At the Relighting of Avery Point
Tim Harrison, editor of Lighthouse Digest, stands next to his friend and mentor Ken Black, (1923-2007) “Mr. Lighthouse,” founder of the Maine Lighthouse Museum. They posed for this photograph just before the relighting on October 15, 2006 of the 1943 Avery Point Lighthouse in Groton, Connecticut. The Avery Point Lighthouse is the only lighthouse in the United States to have been specifically built as a memorial to the lighthouse keepers of yesteryear. Harrison, who was the Master of Ceremonies of the event, said in his opening remarks, as he welcomed the large crowd, that they were about to witness “A defining moment in modern lighthouse history.”
Monster Appears at Lighthouse
This unique photo was taken during the filming of the 1954 movie “The Monster of Piedras Blancas Lighthouse.” The movie is about a grumpy lighthouse keeper, newly widowed and estranged from the townsfolk, who has been leaving food out for the monster for years, unaware of its blood lust.

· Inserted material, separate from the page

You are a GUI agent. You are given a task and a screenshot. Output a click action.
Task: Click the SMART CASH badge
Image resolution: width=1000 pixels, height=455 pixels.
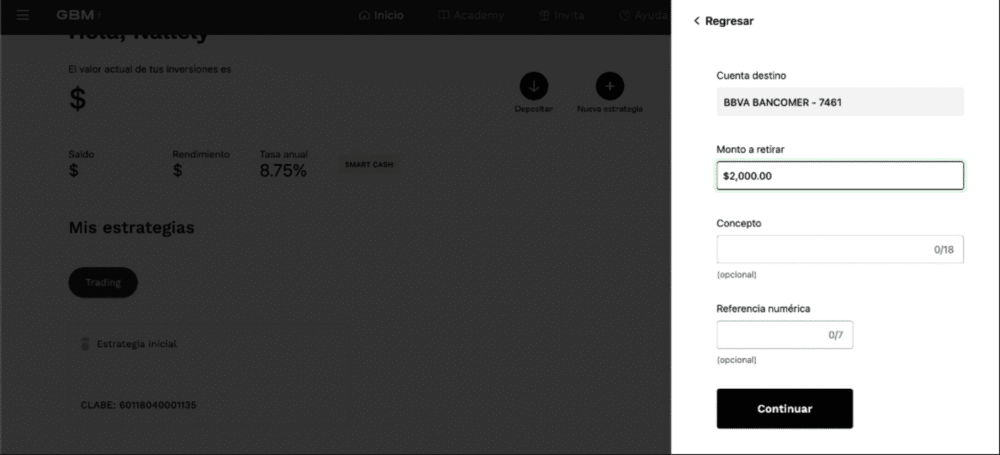click(x=369, y=165)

When the monster’s appetite outstrips the keeper’s ability to serve it, trouble starts. Interestingly, the movie was not filmed at California’s Piedras Blancas Lighthouse; it was actually filmed at California’s Point Conception Lighthouse. In later years, Jeanette Miller, who lived in the keeper’s house with her Coast Guard husband, recalled, that for exercise, she used to walk up and down the 180 steps to and from the lighthouse to turn on the light during her husband’s watch. However, after the filming of the movie, she said that it was too creepy to do alone, even though she had her dog with her. To learn more about this movie you can refer back to the story “A Monster of a Lighthouse Movie” that was published in the September 2002 edition of Lighthouse Digest. Go to www.LighthouseDigest.com and click on Archives and the type in “Monster” in the Search Box.
Warning of a Rough Bar
On September 15, 1982 new warning lights were put into operation near the Cape Disappointment Lighthouse in Ilwaco, Washington to advise pleasure boaters of stormy weather or other conditions that may have made the Columbia River Bar more treacherous. U.S. Coast Guard Seaman Matthew Bartlett, shown here demonstrating the new lights, said the flashing amber was to warn boaters who were unfamiliar with the bar. The photo was taken by noted newspaper journalist and photographer Sam Foster.
Tower Gone But Lantern Remains
The 1899 Diamond Head Lighthouse in Hawaii, shown here, stood until 1918 when it was replaced by the tower that stands there today. The lantern, as well as the Fresnel lens from the old tower, were removed and placed atop the new tower, and the Fresnel lens is still in use to this day.